[Stored data entries]
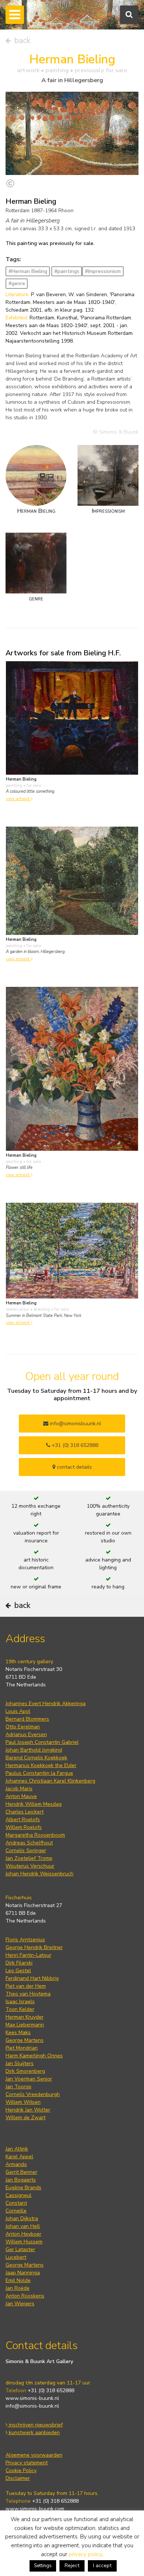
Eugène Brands (23, 2187)
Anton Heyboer (23, 2233)
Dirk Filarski (19, 1962)
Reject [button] (72, 2565)
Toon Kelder (20, 2009)
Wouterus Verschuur (30, 1865)
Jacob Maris (19, 1788)
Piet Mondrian (22, 2047)
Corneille (16, 2210)
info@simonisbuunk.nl (74, 1423)
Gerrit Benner (21, 2172)
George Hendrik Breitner (34, 1947)
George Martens (25, 2040)
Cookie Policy (21, 2470)
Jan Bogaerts (21, 2179)
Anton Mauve (21, 1796)
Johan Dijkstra (22, 2218)
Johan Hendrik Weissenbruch (39, 1873)
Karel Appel (19, 2156)
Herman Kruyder (25, 2017)
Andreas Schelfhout (29, 1842)
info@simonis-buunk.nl (32, 2405)
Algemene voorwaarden (34, 2454)
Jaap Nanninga (23, 2272)
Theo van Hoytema (28, 1993)
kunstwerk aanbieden (33, 2432)
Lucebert (16, 2257)
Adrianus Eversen (26, 1734)
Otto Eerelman (23, 1726)
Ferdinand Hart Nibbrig (32, 1978)
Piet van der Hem (26, 1986)
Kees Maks (18, 2032)
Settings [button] (43, 2565)
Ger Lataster (20, 2249)
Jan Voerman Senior (29, 2078)
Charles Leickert (25, 1811)
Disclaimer (18, 2478)
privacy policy (85, 2554)
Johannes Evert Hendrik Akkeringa (46, 1703)
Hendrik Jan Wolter (28, 2109)
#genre (16, 283)
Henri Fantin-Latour (28, 1955)
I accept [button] (102, 2565)
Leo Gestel (18, 1970)
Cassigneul (18, 2195)
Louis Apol (18, 1711)
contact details (73, 1467)
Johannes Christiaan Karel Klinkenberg (50, 1780)
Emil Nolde (18, 2280)
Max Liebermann (25, 2024)
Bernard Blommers (27, 1718)
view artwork (18, 799)
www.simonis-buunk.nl (32, 2398)
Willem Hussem (24, 2241)
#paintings (66, 271)
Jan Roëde (18, 2288)
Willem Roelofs (24, 1827)
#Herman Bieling (27, 271)
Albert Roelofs (23, 1819)
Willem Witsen (23, 2102)
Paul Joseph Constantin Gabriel (42, 1742)
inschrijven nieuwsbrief (35, 2424)
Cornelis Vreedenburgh (33, 2094)
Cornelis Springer (26, 1850)
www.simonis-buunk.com (35, 2508)
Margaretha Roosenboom (35, 1835)
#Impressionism (103, 271)
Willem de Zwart (25, 2117)
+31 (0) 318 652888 (74, 1445)
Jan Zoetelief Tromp (29, 1858)
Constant (16, 2203)
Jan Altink (17, 2148)
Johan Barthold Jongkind (34, 1749)
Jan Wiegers (20, 2303)
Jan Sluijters (20, 2063)
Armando (16, 2164)
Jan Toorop (18, 2086)
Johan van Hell (23, 2226)
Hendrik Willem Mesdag (34, 1804)
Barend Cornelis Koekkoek (36, 1757)
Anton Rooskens (25, 2295)
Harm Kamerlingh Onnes (34, 2055)
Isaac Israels (20, 2001)
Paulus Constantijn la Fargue (39, 1773)
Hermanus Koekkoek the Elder (41, 1765)
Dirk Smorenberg (25, 2071)
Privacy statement (27, 2462)
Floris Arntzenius (25, 1939)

What is needed:
Scan the entries above for the line containing "#Herman Bieling (27, 271)", and copy it and all lines after it exactly, down to and including the line containing "#Impressionism (103, 271)".

Exercise result:
#Herman Bieling (27, 271)
Albert Roelofs (23, 1819)
Willem Witsen (23, 2102)
Paul Joseph Constantin Gabriel (42, 1742)
inschrijven nieuwsbrief (35, 2424)
Cornelis Vreedenburgh (33, 2094)
Cornelis Springer (26, 1850)
www.simonis-buunk.com (35, 2508)
Margaretha Roosenboom (35, 1835)
#Impressionism (103, 271)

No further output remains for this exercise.